(Excerpts from a dataset)

--------------------------------------------------

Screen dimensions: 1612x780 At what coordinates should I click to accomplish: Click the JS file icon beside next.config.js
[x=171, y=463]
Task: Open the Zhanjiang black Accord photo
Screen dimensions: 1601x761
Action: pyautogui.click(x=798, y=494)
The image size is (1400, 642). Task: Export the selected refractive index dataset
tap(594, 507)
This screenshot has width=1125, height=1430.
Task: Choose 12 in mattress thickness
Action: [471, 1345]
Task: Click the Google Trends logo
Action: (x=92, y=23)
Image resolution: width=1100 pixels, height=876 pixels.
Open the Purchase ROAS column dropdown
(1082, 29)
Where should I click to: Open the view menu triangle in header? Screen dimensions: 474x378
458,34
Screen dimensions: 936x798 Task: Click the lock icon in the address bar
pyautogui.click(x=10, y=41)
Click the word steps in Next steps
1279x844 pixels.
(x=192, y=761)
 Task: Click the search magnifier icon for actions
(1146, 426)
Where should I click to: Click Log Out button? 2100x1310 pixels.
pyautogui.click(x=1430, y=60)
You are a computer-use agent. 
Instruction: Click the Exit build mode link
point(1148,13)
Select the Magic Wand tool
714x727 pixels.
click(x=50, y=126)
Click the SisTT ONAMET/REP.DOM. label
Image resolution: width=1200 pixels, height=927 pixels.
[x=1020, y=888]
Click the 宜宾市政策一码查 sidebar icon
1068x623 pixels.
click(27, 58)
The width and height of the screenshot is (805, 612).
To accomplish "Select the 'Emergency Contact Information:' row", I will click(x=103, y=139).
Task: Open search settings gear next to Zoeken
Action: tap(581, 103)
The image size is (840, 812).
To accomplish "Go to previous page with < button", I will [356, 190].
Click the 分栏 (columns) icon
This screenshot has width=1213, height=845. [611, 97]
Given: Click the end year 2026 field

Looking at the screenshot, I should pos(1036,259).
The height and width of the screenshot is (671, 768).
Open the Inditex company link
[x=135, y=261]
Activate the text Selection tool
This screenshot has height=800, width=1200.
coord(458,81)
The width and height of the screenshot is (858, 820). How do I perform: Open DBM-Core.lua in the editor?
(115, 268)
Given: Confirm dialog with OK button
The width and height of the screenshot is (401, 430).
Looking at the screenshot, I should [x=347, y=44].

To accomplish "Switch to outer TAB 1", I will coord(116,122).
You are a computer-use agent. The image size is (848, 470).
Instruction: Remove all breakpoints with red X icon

--------------------------------------------------

## DIRECTIONS
Output each line of the records above exactly.

## REPLY TO THE EXERCISE
Screen dimensions: 1612x780 At what coordinates should I click to accomplish: Click the JS file icon beside next.config.js
[x=171, y=463]
Task: Open the Zhanjiang black Accord photo
Screen dimensions: 1601x761
Action: pyautogui.click(x=798, y=494)
The image size is (1400, 642). Task: Export the selected refractive index dataset
tap(594, 507)
This screenshot has width=1125, height=1430.
Task: Choose 12 in mattress thickness
Action: [471, 1345]
Task: Click the Google Trends logo
Action: (x=92, y=23)
Image resolution: width=1100 pixels, height=876 pixels.
Open the Purchase ROAS column dropdown
(1082, 29)
Where should I click to: Open the view menu triangle in header? Screen dimensions: 474x378
458,34
Screen dimensions: 936x798 Task: Click the lock icon in the address bar
pyautogui.click(x=10, y=41)
Click the word steps in Next steps
1279x844 pixels.
(x=192, y=761)
 Task: Click the search magnifier icon for actions
(1146, 426)
Where should I click to: Click Log Out button? 2100x1310 pixels.
pyautogui.click(x=1430, y=60)
You are a computer-use agent. 
Instruction: Click the Exit build mode link
point(1148,13)
Select the Magic Wand tool
714x727 pixels.
click(x=50, y=126)
Click the SisTT ONAMET/REP.DOM. label
Image resolution: width=1200 pixels, height=927 pixels.
[x=1020, y=888]
Click the 宜宾市政策一码查 sidebar icon
1068x623 pixels.
click(27, 58)
The width and height of the screenshot is (805, 612).
To accomplish "Select the 'Emergency Contact Information:' row", I will click(x=103, y=139).
Task: Open search settings gear next to Zoeken
Action: tap(581, 103)
The image size is (840, 812).
To accomplish "Go to previous page with < button", I will [356, 190].
Click the 分栏 (columns) icon
This screenshot has width=1213, height=845. [611, 97]
Given: Click the end year 2026 field

Looking at the screenshot, I should pos(1036,259).
The height and width of the screenshot is (671, 768).
Open the Inditex company link
[x=135, y=261]
Activate the text Selection tool
This screenshot has height=800, width=1200.
coord(458,81)
The width and height of the screenshot is (858, 820). How do I perform: Open DBM-Core.lua in the editor?
(115, 268)
Given: Confirm dialog with OK button
The width and height of the screenshot is (401, 430).
Looking at the screenshot, I should [x=347, y=44].

To accomplish "Switch to outer TAB 1", I will coord(116,122).
You are a computer-use agent. The image size is (848, 470).
Instruction: Remove all breakpoints with red X icon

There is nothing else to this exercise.